Thorsten Biet

 

 

 

„Ich habe Rückgrat bewiesen, auch zu schweren Entscheidungen zu stehen.“ Im Sommer 2010 stand Jost de Jager zu einer der schwersten Entscheidungen.

StudentenPACK: Am Anfang möchte ich den Lesern Jost de Jager als Mensch näher bringen, insofern die Frage: Was hat Sie zur Politik gebracht?

Jost de Jager: Ich komme aus einer sehr politischen Familie, bei uns wurde immer viel diskutiert. Ich bin dann auf dem Gymnasium schnell Schülersprecher geworden. Es hat mich gereizt, Verantwortung für andere zu übernehmen und sich für eine Sache zu engagieren.

PACK: 1981, da müssten Sie, wenn ich mich nicht verrechnet habe, in der 9. Klasse gewesen sein, sind Sie der Jungen Union beigetreten.
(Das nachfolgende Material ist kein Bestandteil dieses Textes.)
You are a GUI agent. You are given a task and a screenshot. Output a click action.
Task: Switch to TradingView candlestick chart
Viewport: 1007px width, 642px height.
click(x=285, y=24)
Hatten Sie damals schon vor, Politiker zu werden?

de Jager: Nein, ich habe da keinen strikten Plan verfolgt. Ich wollte mich engagieren, Politik war schon früh mein Hobby.

PACK: Der Anfang der 80er war ja eine Zeit, in der viele Jugendliche sich politisch ganz anders orientiert haben. Protest gegen Pershing-Stationierung, die Anti-Atom-Bewegung. War die Junge Union für Sie ein Protest gegen den Protest?

de Jager: Es war in der Tat eine sehr politische Zeit, das hat mich schon bewegt. Der Union habe ich mich zugehörig gefühlt, weil ich mich den christlichen Grundsätzen verbunden fühle.

PACK: Im Laufe ihrer Karriere sind Sie Schleswig-Holstein immer treu geblieben, erst im Kreisverband, dann im Landtag und zuletzt als Staatssekretär und als Minister. Hat es Sie nie nach Berlin gezogen?

de Jager: Nein. Ich gehöre nach Schleswig-Holstein. Ich fühle mich sehr wohl in der Landespolitik, da man viel dichter an den Themen dran ist. Man ist auch unmittelbarer mit den Auswirkungen seiner Politik konfrontiert. Ich liebe Schleswig-Holstein, hier ist meine Heimat. Ich möchte das Land gestalten und voranbringen.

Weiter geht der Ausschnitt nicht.